TIME Magazine’s art critic Robert Hughes is also the bestselling author of The Fatal Shore and the originator and narrator of the highly acclaimed PBS television series The Shock of the New.
As a reviewer, Hughes is the only art critic to twice win America’s most coveted award for art criticism (in 1982 and 1985), the Frank Jewett Mather Award, given by the College Art Association of America. In 1988 Hughes was named recipient of the American Academy of Achievement’s Golden Plate Award. In 1993, he was elected to the American Academy of Arts and Sciences.

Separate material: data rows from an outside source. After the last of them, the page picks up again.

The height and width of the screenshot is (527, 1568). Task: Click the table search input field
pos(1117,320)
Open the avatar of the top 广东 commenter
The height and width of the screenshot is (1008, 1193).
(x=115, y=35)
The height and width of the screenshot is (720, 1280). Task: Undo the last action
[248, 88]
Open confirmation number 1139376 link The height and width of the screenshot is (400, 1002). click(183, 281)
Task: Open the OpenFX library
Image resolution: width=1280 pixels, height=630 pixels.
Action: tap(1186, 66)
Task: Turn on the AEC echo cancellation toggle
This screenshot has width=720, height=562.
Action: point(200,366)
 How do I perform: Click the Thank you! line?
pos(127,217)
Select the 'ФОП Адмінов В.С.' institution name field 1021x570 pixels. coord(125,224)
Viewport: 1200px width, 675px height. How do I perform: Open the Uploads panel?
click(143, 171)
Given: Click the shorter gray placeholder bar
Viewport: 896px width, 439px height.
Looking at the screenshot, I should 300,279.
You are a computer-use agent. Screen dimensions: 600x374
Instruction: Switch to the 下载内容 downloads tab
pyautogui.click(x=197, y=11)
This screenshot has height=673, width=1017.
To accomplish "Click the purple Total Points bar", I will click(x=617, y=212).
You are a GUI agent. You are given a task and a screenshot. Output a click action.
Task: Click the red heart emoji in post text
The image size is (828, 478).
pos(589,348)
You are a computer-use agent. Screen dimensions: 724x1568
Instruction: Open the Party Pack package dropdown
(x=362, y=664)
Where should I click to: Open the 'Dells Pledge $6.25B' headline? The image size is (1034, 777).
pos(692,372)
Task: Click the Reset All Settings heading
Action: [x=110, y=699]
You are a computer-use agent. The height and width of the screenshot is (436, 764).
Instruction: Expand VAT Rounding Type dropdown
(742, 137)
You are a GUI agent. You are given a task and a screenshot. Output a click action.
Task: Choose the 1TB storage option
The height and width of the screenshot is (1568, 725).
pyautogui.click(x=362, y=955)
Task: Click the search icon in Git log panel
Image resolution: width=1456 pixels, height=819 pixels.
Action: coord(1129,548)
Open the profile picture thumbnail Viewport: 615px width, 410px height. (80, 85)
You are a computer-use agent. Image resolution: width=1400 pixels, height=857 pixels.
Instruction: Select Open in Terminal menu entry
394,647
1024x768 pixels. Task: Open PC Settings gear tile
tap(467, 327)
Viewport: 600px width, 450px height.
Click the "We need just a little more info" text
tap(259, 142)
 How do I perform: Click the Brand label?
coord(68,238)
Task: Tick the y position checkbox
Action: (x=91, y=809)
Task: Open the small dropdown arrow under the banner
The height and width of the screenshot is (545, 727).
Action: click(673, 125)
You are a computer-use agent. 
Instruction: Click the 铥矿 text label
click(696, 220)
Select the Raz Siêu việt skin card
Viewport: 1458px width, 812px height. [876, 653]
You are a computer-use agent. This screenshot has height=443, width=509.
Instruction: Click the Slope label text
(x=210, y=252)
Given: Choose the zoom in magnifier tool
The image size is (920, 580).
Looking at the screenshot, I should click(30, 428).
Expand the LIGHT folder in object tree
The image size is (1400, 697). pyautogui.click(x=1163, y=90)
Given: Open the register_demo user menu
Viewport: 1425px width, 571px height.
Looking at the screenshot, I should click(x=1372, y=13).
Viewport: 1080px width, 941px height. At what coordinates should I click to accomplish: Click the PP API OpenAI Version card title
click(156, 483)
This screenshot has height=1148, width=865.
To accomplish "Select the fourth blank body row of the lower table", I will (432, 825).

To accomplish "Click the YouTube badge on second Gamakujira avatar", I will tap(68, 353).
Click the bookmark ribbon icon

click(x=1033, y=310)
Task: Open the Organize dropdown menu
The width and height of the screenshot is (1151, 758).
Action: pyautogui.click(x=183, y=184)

The Fatal Shore, a 688-page history of the brutally dramatic origins of his native country, Australia, was an international best-seller. Both TIME and The New York Times placed the book on their Best Ten of ’87 lists, and it is about to be made into a movie. In 1988, Hughes won Great Britain’s two most prestigious nonfiction literary awards, the W. H. Smith Literary Award for the most significant contribution to literature in 1987 and the Duff Cooper Prize for the most literary historical work in 1987. Hughes is the first author to receive both awards in one year.